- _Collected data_
· · ·

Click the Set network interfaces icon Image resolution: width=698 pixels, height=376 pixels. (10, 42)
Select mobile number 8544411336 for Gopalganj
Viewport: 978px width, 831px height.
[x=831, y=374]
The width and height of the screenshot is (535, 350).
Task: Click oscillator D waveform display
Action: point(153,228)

· · ·

- _PROBLEM DETAILS_
Without omitting any record, transcribe the data exactly.

- _ANSWER BELOW_
Click the Set network interfaces icon Image resolution: width=698 pixels, height=376 pixels. (10, 42)
Select mobile number 8544411336 for Gopalganj
Viewport: 978px width, 831px height.
[x=831, y=374]
The width and height of the screenshot is (535, 350).
Task: Click oscillator D waveform display
Action: point(153,228)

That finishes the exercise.